Court Opinion

ID: 3525392
Source: CourtListenerOpinion
Date Created: 2016-07-05 22:37:31.132048+00
Date Added: 2024-06-11T13:43:36.061419
License: Public Domain

This is an appeal from a judgment for $10,000, rendered April 15, 1921, in favor of one Frank Milligan and against the Kansas City Light  Power Company, for personal injuries sustained by the former while in the latter's employ. The cause was argued and submitted in Division Two of this court at the April term, 1923, and an opinion was written. On the dissent of one of the judges of that division the cause was transferred to Court en Banc. *Page 629 
Milligan died on May 10, 1922, pending this appeal, and his administratrix was substituted as respondent. To avoid confusion of statement he will be referred to as the plaintiff, and the appellant, Kansas City Light  Power Company, as the defendant.

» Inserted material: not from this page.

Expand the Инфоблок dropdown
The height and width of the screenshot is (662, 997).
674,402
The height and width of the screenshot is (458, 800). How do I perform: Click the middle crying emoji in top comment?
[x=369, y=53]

Plaintiff was a lineman. At the time of his injury he was at work on a pole which was one of a line of poles extending east and west on the north side of Thirty-first Street in Kansas City. It was an iron pole eighteen feet high, with a wooden extension of five and one-half feet at the top. On the iron pole just below the wooden extension there were two iron cross-arms; on the wooden top there were two wooden cross-arms, from fourteen to sixteen inches apart. The lower wooden cross-arm was approximately two and a half feet above the upper iron cross-arm. The iron cross-arms carried the wires of the Kansas City Railways Company and the wooden ones those of the defendant. One of defendant's wires, a 4000-volt feeder wire, was carried on the south side on the top wooden cross-arms of the line of poles, attached to the second pin from the pole. This wire was being transferred to the pin next to the pole.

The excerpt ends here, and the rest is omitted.